Title:
Information System Security Officer
KBR is seeking an Information System Security Officer that will function as the focal point of the Continuous Monitoring (ConMon) Program, which evaluates technology, processes, procedures, operating environment, and people. ConMon maintains ongoing awareness of information security, vulnerabilities and threats to support organizational risk management decisions.
Execute the ConMon Program, using DOD (DAAPM), NIST, FISMA, and other government standards, policies and regulations (e.g., NIST 800-137, NIST 800-53, 800-37 and 800-39).
Assist in the development and tracking of ConMon metrics such as the number and severity of vulnerabilities discovered and remediated, number of unauthorized access attempts, configuration baseline information, and contingency plan testing dates and results.
Assist with validating the ConMon information collection and reporting process.

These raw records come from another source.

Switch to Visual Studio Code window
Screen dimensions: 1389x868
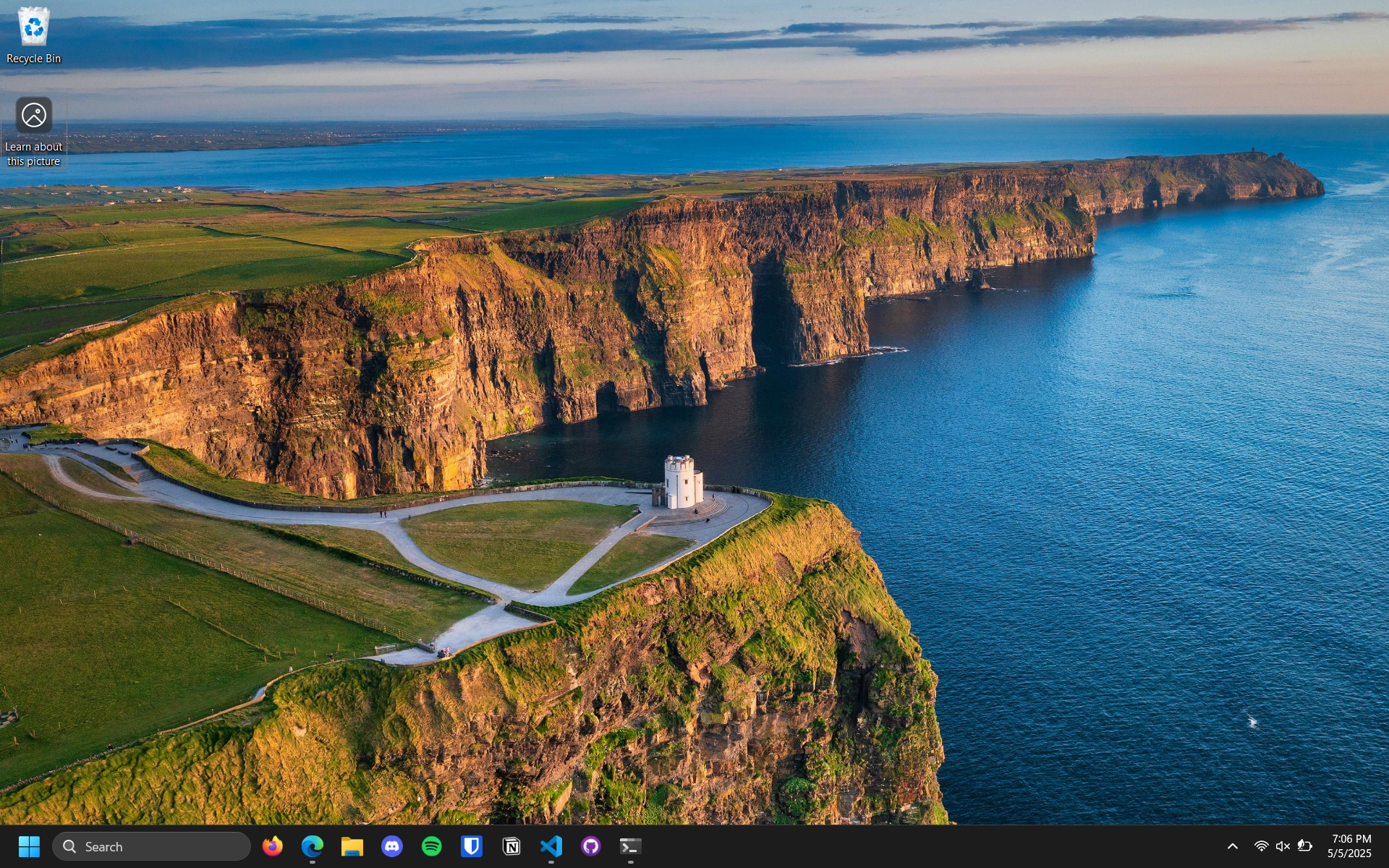point(551,846)
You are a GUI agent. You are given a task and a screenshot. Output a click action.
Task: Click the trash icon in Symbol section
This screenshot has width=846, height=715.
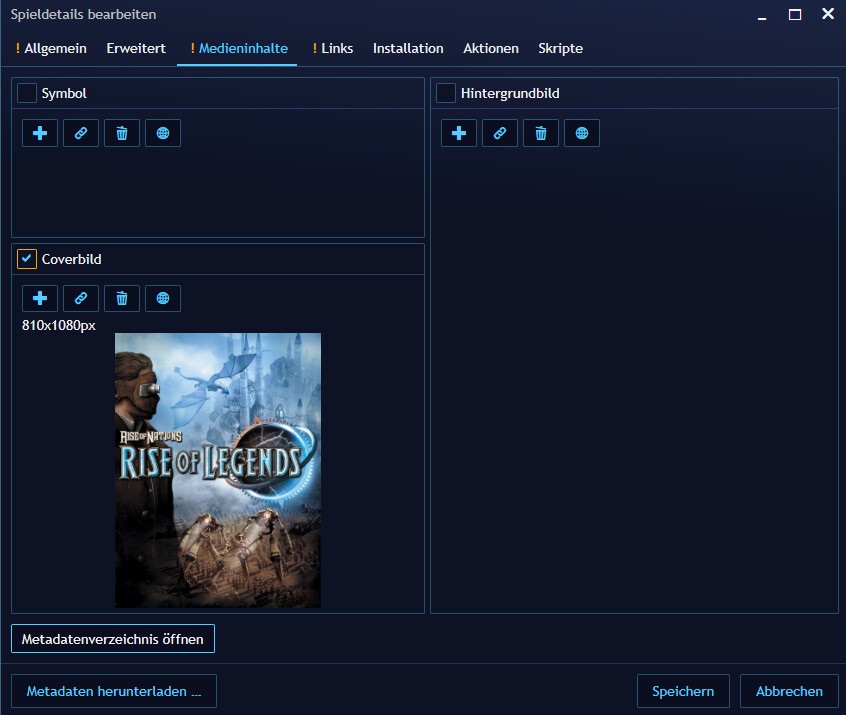122,133
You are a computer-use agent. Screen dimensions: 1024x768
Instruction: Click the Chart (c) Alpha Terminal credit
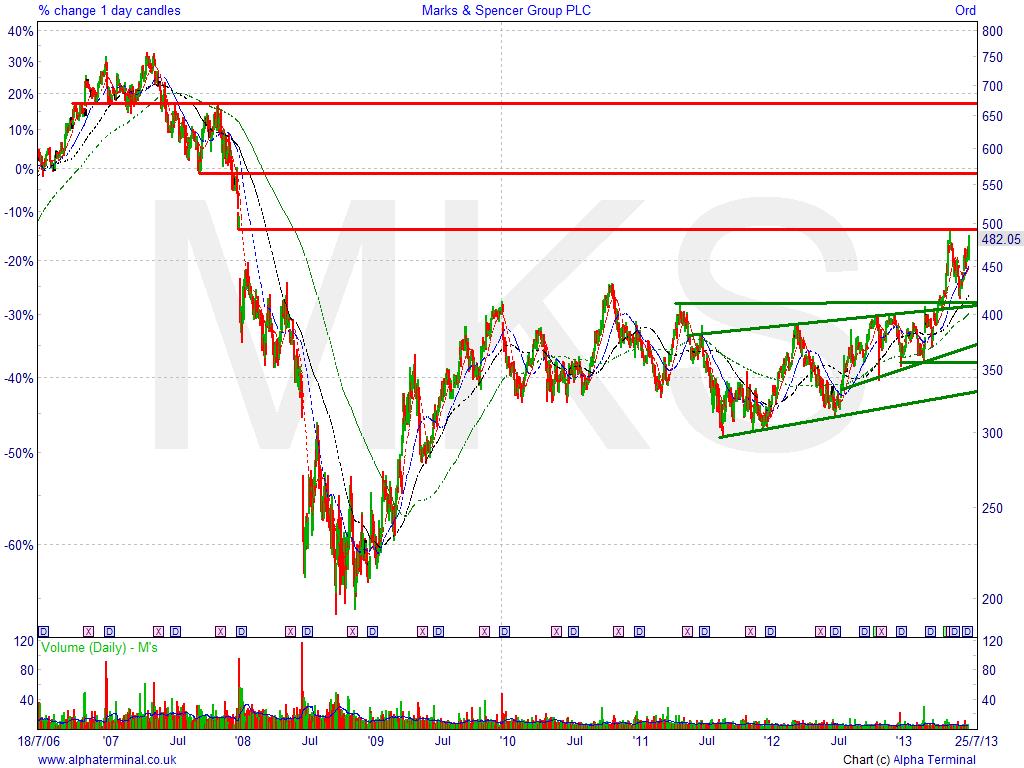click(909, 760)
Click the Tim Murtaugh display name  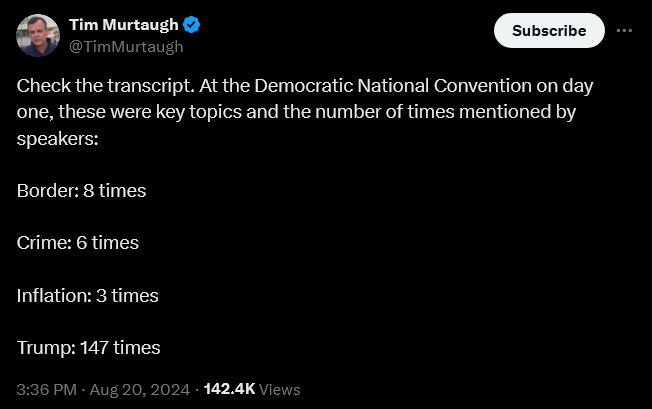point(122,25)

Develop weekly, monthly, and more frequent (as required) ConMon Reports and capture metrics as security control assessments are conducted. Detail findings, provide status, recommended mitigations, metrics, and evidence.
Recognizing critical security incidents and escalating as needed
Developing plans and procedures for continuous monitoring and detection operations.
Monitor and assess selected security controls in the information system on an ongoing basis including assessing security control effectiveness, documenting changes to the system or environment of operation, conducting security impact analyses of the associated changes, and reporting the security state of the system to appropriate officials.
Requirements:
Excellent data analysis skills and ability to identify patterns and trends.
Deep understanding and knowledge of networking, including TCP/IP, DNS, HTTP, SMTP
Experience working in Risk Management Framework (RMF)
Ability to work individually and as part of a team
Ability to think creatively and come up with innovative solutions
Secret or higher security clearance
Excellent written and verbal communication skills. Should be comfortable with public speaking and presenting findings to others, including leadership
IAT Level II (Security+ CE, etc.)
KBR is an equal opportunity employer. All qualified applicants will receive consideration for employment without regard to race, color, religion, disability, sex, sexual orientation, gender identity or expression, age, national origin, veteran status, genetic information, union status and/or beliefs, or any other characteristic protected by federal, state, or local law.